February 23rd, 2010 by THE ARTICLES SHOWN ARE FOR INFORMATION ONLY AND DO NOT CONSTITUTE ADVICE OR RECOMMENDATION

Newcastle Building Society has joined the 90% LTV market by launching a two-year fixed rate mortgage and a two-year tracker mortgage. The fixed-rate mortgage is available at 5.95% with a £499 completion fee and a £195 reservation fee while the tracker is available at 4.60%, or Bank of England base rate plus 4.10%, with the same fees applicable.
Both deals are for purchase only, and will be available via the Newcastle’s branches and through its direct mortgage operations centre.

The products allows multiples of up to 3.25 times an individual’s annual salary, or three times the joint salary of a couple.
Steve Urwin, senior sales and marketing executive at Newcastle Building Society, says: “We know there is still the demand throughout the UK from many consumers that want to buy their first home.
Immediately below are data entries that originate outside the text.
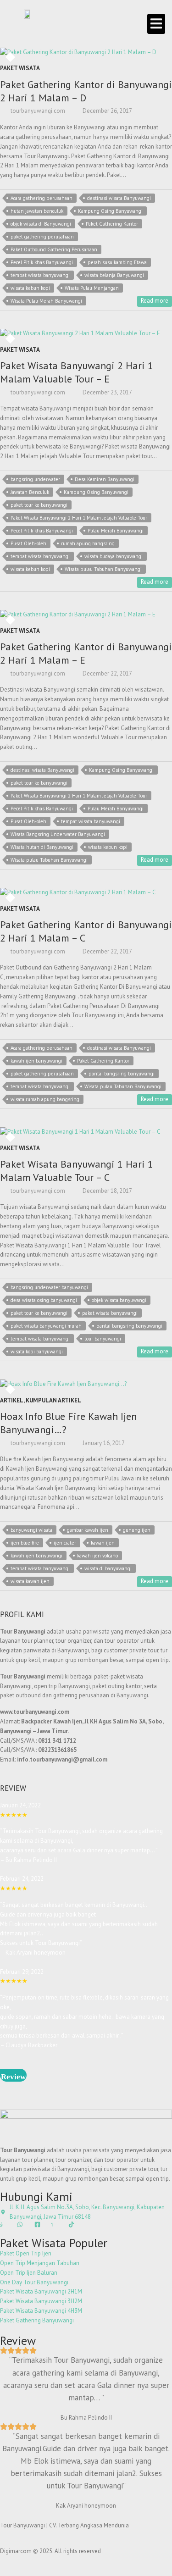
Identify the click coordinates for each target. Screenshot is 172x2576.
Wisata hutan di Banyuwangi (42, 847)
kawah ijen (103, 1543)
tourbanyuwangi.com (37, 111)
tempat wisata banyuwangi (40, 275)
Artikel (11, 1400)
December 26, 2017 (106, 111)
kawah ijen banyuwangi (36, 1061)
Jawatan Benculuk (30, 492)
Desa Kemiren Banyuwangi (104, 479)
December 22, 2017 (106, 673)
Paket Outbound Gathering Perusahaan (54, 249)
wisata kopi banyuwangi (37, 1351)
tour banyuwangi (102, 1338)
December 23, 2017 (106, 392)
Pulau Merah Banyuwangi (116, 530)
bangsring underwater (35, 479)
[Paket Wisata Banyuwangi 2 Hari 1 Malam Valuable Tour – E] (86, 333)
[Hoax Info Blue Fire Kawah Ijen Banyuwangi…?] (86, 1384)
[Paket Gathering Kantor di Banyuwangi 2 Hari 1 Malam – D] (86, 52)
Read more (154, 301)
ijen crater (65, 1543)
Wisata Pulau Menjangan (92, 288)
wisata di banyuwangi (108, 1568)
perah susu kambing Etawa (117, 262)
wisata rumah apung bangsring (45, 1099)
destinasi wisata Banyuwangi (119, 198)
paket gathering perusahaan (42, 236)
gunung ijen (136, 1530)
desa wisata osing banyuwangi (44, 1300)
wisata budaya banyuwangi (113, 556)
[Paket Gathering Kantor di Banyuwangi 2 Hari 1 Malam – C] (86, 892)
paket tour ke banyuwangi (39, 505)
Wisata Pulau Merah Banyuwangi (46, 301)
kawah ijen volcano (97, 1555)
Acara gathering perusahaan (41, 198)
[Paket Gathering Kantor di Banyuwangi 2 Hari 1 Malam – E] (86, 615)
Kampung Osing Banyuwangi (110, 211)
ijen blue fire (25, 1543)
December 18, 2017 (106, 1191)
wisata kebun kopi (30, 288)
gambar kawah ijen (87, 1530)
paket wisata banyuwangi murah (46, 1326)
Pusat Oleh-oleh (28, 543)
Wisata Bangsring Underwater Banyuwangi (58, 834)
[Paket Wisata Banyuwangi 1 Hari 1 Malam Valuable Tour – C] (86, 1132)
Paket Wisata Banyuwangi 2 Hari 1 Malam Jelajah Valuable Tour (79, 518)
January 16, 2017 (103, 1443)
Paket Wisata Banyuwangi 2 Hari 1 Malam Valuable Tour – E (76, 372)
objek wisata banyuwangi (119, 1300)
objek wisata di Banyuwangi (41, 224)
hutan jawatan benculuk (37, 211)
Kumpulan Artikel (53, 1400)
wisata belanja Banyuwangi (114, 275)
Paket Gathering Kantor (112, 224)
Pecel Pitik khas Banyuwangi (42, 262)
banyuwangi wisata (31, 1530)
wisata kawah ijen (30, 1581)
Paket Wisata (20, 68)
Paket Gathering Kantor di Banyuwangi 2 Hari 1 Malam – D (86, 91)
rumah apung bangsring (88, 543)
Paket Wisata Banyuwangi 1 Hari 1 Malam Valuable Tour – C (76, 1171)
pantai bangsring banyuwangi (122, 1073)
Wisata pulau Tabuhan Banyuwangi (103, 569)
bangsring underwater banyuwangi (49, 1287)
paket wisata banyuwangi (110, 1313)
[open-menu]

“With house prices beginning to recover and a lot of homes remaining affordable to many first-time buyers, we have created these products to give them the opportunity to get onto the property ladder, while encouraging both responsible borrowing and lending practices.”
“The terms and rates we’re offering compare extremely favourably with other products currently on the market without demanding the applicant take other products to qualify for the deal.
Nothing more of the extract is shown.